An intense discussion was sparked by the mention of an article from the Ukrainian Truth newspaper, in which opposition to hate speech is presented as limiting the freedom of speech and prohibiting personal opinions.
Among the impressions and conclusions from the training was the recognition of the need to control one’s emotions and words, to learn how to communicate and persuade people about the appropriateness or inappropriateness of certain actions, especially on the web, and to become more sensitive and aware, to work on improving oneself.
A Step Closer to the Culture of Democracy? School Experience
This training was striking because of the “interesting” stories about humiliation in educational institutions, and we once again saw the need to help schools to develop their understanding of the concept of human rights and distinguishing it from the concept of education about human rights. Because school is the place where almost everyone spends quite a long period of their lives. And it would be good if the word “school” did not evoke negative feelings and hashtags #traumatized_by_education.

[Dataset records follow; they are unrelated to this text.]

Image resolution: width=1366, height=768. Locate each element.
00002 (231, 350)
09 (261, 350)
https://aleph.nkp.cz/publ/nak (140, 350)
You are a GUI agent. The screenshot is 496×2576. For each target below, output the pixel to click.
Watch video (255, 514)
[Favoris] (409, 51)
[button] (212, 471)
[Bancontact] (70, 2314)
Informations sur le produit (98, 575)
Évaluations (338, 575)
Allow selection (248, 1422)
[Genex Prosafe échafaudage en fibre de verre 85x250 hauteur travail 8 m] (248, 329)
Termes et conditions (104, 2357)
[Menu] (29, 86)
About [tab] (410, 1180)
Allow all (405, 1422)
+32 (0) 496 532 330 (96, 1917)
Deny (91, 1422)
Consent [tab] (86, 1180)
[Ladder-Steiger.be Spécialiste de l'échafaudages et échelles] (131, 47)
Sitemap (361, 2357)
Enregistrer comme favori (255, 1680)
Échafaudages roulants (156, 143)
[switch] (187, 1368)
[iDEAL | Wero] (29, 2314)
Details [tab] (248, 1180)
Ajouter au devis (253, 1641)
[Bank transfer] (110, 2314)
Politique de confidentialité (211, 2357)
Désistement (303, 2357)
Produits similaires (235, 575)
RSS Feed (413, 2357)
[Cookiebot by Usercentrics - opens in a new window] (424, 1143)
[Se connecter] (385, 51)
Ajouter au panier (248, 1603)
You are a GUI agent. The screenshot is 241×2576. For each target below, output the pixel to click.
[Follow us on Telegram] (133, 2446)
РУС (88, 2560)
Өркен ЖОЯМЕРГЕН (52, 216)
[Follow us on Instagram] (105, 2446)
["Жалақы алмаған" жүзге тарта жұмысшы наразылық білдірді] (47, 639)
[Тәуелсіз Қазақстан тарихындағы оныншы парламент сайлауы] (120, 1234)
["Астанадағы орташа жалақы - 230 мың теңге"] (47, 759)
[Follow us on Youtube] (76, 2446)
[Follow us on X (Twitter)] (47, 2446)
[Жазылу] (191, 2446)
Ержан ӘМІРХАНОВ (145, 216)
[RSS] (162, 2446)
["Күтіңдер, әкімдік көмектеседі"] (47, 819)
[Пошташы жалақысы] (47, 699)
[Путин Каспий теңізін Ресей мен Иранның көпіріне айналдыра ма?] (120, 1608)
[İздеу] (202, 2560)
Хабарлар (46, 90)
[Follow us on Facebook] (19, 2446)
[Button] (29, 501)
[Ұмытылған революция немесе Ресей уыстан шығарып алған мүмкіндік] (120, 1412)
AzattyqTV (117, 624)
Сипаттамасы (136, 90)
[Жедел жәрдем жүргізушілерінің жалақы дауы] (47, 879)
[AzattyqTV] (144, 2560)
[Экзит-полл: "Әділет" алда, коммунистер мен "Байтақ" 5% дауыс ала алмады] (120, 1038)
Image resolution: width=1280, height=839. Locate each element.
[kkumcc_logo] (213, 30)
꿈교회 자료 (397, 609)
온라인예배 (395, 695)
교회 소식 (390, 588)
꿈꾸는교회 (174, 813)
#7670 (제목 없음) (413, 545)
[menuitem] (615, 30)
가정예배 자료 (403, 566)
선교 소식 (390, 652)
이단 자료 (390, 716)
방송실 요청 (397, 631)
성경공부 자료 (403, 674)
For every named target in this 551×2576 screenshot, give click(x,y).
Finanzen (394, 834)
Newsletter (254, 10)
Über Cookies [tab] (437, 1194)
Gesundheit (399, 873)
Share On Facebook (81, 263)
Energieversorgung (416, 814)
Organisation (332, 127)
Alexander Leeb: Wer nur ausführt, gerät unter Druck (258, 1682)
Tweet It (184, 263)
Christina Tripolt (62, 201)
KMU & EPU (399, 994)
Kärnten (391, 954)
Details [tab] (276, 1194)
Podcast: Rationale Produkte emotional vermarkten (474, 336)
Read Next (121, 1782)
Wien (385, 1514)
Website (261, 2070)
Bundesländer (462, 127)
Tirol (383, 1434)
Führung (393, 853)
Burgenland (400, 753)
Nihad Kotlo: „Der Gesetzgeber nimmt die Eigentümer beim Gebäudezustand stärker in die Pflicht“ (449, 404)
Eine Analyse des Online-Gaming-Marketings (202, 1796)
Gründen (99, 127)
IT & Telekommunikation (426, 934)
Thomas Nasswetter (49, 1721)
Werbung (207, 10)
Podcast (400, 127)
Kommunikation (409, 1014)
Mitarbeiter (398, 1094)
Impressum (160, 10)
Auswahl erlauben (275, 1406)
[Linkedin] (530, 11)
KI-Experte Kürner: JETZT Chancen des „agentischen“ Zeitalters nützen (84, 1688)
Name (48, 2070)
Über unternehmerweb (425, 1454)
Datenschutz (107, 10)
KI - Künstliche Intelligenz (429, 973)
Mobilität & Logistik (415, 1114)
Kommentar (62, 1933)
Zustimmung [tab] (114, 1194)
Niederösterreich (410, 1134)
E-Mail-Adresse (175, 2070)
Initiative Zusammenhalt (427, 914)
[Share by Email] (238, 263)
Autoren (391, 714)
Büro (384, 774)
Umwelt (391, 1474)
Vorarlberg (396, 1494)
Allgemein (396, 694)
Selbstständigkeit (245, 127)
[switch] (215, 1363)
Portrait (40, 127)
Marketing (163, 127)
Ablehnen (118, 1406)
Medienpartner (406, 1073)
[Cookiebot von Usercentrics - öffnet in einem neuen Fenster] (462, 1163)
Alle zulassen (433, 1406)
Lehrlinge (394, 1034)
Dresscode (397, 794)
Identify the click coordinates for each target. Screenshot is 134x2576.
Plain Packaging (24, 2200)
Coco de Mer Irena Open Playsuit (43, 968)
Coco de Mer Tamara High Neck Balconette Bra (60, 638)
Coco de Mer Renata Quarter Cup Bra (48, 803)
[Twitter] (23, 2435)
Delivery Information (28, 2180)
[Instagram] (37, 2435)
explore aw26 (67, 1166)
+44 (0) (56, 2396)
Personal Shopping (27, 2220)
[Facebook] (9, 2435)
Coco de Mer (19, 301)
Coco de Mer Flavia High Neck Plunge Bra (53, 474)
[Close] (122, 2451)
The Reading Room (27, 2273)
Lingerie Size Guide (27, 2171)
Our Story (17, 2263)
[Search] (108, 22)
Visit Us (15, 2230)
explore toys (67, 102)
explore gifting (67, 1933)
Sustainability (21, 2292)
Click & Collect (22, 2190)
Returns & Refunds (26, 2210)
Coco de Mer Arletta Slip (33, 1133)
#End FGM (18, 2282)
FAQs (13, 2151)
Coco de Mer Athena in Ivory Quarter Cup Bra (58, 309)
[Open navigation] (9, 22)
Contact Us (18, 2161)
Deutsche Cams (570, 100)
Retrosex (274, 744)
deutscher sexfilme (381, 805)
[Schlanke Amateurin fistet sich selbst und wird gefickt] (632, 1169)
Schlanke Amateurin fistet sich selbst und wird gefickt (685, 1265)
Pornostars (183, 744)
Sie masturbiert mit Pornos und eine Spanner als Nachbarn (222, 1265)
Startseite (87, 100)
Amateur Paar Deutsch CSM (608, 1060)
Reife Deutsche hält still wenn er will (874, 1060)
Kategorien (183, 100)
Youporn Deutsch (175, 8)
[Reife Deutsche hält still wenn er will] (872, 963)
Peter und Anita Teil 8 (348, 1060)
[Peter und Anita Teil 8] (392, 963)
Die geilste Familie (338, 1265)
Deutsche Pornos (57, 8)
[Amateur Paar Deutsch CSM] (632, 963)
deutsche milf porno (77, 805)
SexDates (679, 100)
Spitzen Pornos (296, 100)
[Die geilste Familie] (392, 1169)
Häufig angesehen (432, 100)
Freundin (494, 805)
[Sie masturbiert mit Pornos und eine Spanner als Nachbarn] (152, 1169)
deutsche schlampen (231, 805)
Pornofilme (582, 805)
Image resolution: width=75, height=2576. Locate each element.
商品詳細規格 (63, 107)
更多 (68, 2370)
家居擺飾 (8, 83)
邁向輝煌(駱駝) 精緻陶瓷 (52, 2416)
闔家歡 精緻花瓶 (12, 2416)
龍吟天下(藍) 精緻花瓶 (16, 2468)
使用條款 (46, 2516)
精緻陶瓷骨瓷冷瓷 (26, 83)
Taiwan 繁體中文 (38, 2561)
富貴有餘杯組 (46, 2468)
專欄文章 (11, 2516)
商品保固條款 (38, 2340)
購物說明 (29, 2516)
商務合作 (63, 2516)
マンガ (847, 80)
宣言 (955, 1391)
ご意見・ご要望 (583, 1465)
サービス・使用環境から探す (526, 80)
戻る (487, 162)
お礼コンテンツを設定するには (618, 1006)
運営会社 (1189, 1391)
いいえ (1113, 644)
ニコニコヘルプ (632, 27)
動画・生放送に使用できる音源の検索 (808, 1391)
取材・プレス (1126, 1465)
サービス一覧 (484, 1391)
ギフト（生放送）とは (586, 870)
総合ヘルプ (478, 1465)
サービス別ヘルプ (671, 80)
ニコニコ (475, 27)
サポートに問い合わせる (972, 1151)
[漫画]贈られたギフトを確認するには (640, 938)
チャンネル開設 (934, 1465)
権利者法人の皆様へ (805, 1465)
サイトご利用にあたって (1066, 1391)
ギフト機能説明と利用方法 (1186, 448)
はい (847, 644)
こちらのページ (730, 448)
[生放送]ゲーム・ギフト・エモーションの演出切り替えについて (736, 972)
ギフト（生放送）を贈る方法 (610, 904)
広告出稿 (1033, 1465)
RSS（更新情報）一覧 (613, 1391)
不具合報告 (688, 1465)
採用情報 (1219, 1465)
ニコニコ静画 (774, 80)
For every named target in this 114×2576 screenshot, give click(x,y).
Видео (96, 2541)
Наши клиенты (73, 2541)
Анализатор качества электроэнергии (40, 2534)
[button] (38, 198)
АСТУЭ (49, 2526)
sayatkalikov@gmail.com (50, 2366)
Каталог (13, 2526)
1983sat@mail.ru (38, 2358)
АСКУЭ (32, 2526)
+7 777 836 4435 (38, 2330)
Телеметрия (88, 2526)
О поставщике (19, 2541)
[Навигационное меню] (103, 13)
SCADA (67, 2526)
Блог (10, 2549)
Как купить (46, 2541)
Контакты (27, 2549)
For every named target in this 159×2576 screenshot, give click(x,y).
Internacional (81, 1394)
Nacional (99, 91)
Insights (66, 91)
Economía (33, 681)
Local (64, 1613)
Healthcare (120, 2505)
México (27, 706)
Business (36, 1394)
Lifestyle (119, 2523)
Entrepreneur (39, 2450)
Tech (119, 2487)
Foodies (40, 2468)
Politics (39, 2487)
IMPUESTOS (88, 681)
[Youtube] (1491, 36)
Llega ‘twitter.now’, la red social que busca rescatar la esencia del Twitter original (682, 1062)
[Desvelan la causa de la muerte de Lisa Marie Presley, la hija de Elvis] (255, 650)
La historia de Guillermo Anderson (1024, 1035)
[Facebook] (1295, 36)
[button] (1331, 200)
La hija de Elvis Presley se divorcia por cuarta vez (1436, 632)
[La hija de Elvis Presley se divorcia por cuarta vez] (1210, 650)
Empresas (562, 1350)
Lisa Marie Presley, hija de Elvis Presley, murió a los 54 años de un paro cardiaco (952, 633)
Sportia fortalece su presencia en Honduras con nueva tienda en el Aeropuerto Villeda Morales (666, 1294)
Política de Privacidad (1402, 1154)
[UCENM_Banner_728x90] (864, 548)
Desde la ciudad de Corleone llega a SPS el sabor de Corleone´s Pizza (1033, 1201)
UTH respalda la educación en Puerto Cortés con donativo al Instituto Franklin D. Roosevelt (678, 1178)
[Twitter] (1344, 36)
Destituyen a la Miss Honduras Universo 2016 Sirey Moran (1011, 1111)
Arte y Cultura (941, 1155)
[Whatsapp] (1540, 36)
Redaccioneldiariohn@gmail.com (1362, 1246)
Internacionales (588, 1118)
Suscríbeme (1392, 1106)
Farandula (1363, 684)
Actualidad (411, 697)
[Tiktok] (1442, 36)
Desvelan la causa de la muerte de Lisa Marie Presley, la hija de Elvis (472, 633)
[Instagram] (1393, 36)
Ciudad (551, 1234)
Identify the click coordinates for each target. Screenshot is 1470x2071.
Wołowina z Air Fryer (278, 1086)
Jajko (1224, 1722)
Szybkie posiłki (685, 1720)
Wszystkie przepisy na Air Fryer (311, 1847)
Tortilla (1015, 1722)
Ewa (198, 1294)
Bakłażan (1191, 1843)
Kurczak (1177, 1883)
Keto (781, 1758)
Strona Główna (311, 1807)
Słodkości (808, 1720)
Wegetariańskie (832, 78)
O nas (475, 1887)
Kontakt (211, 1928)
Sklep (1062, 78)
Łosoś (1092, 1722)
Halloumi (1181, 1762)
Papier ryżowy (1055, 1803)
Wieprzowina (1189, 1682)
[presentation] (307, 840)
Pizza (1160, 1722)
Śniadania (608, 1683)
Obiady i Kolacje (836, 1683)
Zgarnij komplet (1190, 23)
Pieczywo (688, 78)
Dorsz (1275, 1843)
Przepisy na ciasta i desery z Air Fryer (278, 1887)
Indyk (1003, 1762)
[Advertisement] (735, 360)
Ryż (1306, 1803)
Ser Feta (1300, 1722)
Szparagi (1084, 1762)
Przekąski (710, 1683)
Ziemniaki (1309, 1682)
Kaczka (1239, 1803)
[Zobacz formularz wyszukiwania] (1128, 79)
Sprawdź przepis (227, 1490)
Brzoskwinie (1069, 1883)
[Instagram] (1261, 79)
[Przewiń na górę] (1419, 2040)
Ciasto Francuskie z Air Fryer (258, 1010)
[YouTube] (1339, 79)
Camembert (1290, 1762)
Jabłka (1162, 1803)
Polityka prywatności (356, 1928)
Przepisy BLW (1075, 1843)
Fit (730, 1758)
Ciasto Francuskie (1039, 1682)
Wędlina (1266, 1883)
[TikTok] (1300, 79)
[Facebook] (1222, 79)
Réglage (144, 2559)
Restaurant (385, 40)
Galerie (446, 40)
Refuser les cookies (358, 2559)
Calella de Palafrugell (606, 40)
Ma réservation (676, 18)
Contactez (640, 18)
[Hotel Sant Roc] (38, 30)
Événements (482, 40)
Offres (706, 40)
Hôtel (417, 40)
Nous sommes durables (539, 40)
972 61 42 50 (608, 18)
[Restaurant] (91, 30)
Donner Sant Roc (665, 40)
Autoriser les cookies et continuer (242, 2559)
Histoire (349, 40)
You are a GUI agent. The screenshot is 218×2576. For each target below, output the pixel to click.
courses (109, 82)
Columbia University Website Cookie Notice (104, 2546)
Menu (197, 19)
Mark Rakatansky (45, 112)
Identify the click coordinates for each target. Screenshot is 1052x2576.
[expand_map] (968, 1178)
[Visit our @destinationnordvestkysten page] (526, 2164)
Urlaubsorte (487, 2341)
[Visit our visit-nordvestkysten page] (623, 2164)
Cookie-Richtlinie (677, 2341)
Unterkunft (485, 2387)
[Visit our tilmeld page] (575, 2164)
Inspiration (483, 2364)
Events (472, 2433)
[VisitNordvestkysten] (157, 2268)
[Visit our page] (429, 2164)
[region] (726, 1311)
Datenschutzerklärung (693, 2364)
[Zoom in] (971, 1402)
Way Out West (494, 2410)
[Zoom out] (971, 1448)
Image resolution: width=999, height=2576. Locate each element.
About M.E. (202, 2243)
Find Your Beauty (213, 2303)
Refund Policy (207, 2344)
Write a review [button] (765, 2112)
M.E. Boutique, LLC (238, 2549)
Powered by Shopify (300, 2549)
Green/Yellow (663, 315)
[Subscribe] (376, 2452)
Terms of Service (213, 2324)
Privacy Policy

Clearly, there is no human rights education without understanding the concept of human rights. So we started the conversation about what human rights are, where they come from, who or what guarantees them, which rights our teachers are aware of and why we need those rights. We discussed the concepts of dignity and equality, especially at school. We tried to figure out which skills are taught by the contemporary school and which values it spreads. We discussed the behavior of parents and the status of the teacher in our society. From cases, we moved on to instruments, or more precisely, handbooks that could be used at school for human rights education and education for democratic citizenship. We learned how we could use games to teach the culture of democracy. Most of the books in Ukrainian can be found at https://goo.gl/qosvb8.
A separate section of the program was dedicated to learning about the national Ukrainian program Democratic School and the special textbook Civil Responsibility. Teachers had some time to read the exercises from the textbook and to think and comment on how these exercises could be used at their schools.
Of course, change does not happen in a day. And it is hard to expect any considerable effect from one-day events. But what if they are regular and we try to facilitate them? And what if, in addition, we watch movies and discuss the problems demonstrated in them?